Political protests in Hong Kong have dissuaded shoppers from visiting the long-time luxury hub for months. Anti-Beijing demonstrations particularly affected duty-free retailer DFS, LVMH said.

The outbreak of the respiratory illness has coincided with the Lunar New Year holiday, which is usually a high point for tourist shopping. Hong Kong on Tuesday announced curbs on travel from mainland China in an effort to contain the virus, which could act as a further drag on spending.

Coronavirus Fears

“Luxury thrives on people traveling, and on a limited number of global cities,” wrote Luca Solca, an analyst at Sanford C. Bernstein, who estimates that two-thirds of luxury consumption takes place in 25 cities, led by Paris, Hong Kong and New York. “Serious problems in any of the top luxury cities would be a sector headwind.”

Italy’s Salvatore Ferragamo SpA also said Tuesday that it was hit by the turmoil in Hong Kong, with retail sales there falling more than 50% from a year earlier in the fourth quarter. The company’s overall sales for the full year also missed analysts’ estimates.

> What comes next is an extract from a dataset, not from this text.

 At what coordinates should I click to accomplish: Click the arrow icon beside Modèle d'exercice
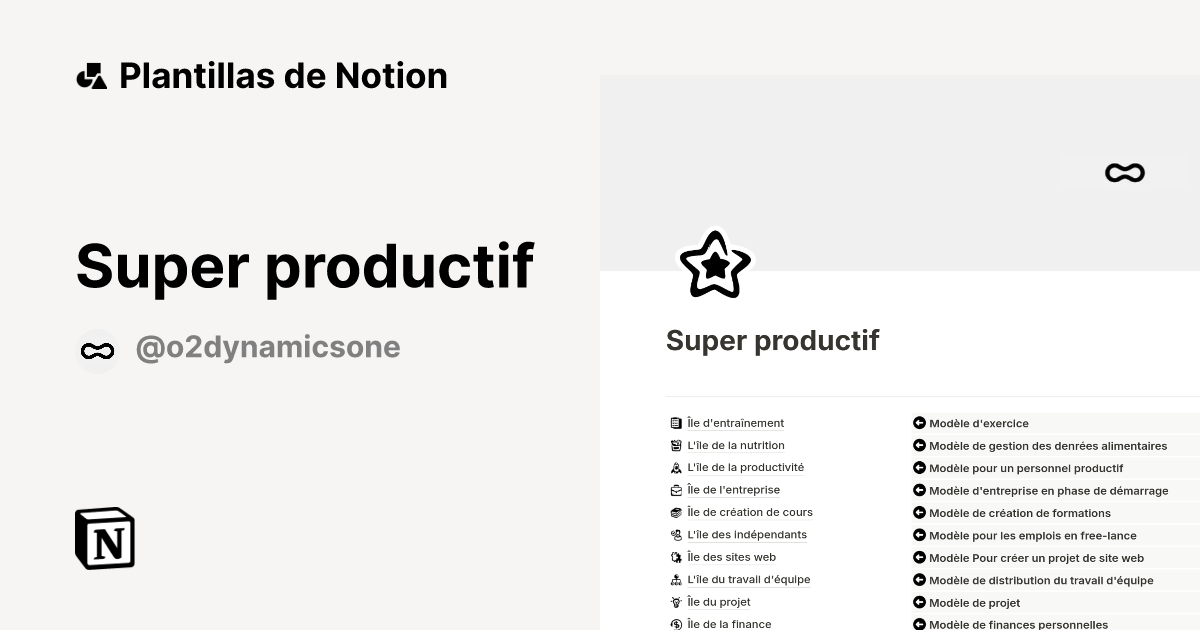point(919,423)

“We’re seeing an extremely strong and motivated response from China,” LVMH Chairman Bernard Arnault said in a Paris briefing Tuesday. “That reaction will have clear consequences in the fight against this epidemic.”

Information he’d received suggests the peak should be reached over the coming weeks and the crisis may be partially resolved by the end of March, Arnault said, cautioning that it may be inaccurate.

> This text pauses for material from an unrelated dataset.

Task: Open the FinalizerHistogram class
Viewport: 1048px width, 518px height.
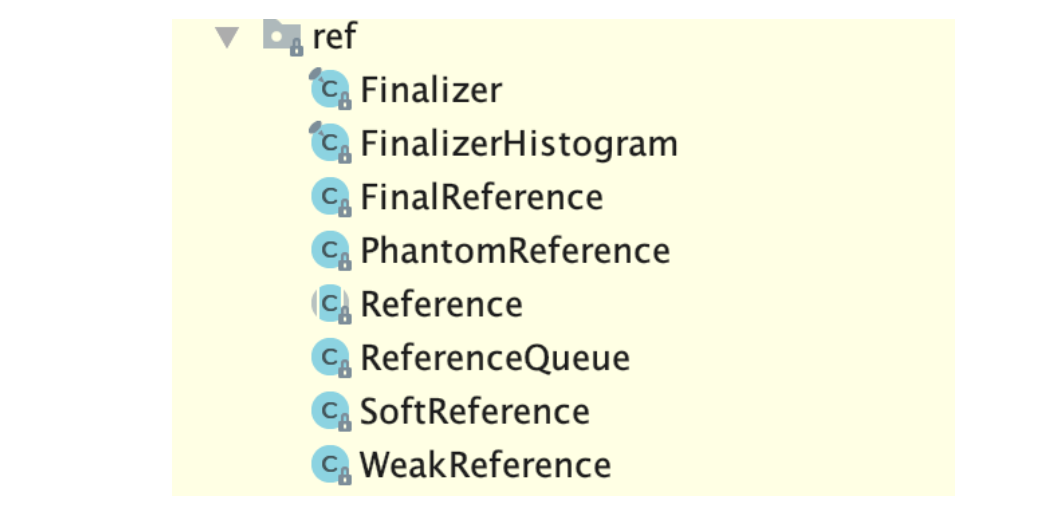Action: pos(518,144)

“That’s what we’re hearing down here, it’s probably wrong, but that’s the information available to us,” he said. “If it’s resolved over the next two, two-and-a-half months, then it won’t be all that bad. If it were to last two years, it would be a totally different matter.”

LVMH’s shares have risen more than 60% over the past two years, increasing the company’s market value above 200 billion euros and fueling acquisitions including a $16.2 billion deal to take over American jeweler Tiffany & Co. That purchase, the luxury industry’s biggest to date, is expected to be completed mid-year.

The slightly downbeat end to the year took some of the shine off growth at Louis Vuitton and Christian Dior, LVMH’s biggest fashion brands, which boosted the fashion division’s profits 24% for the full year.

Christian Dior’s $3,000 canvas book totes and $1,100 sneakers drove growth for the house. Rising demand for Louis Vuitton saw the brand open new factories in France and Texas, inviting U.S. President Donald Trump to inaugurate the latter.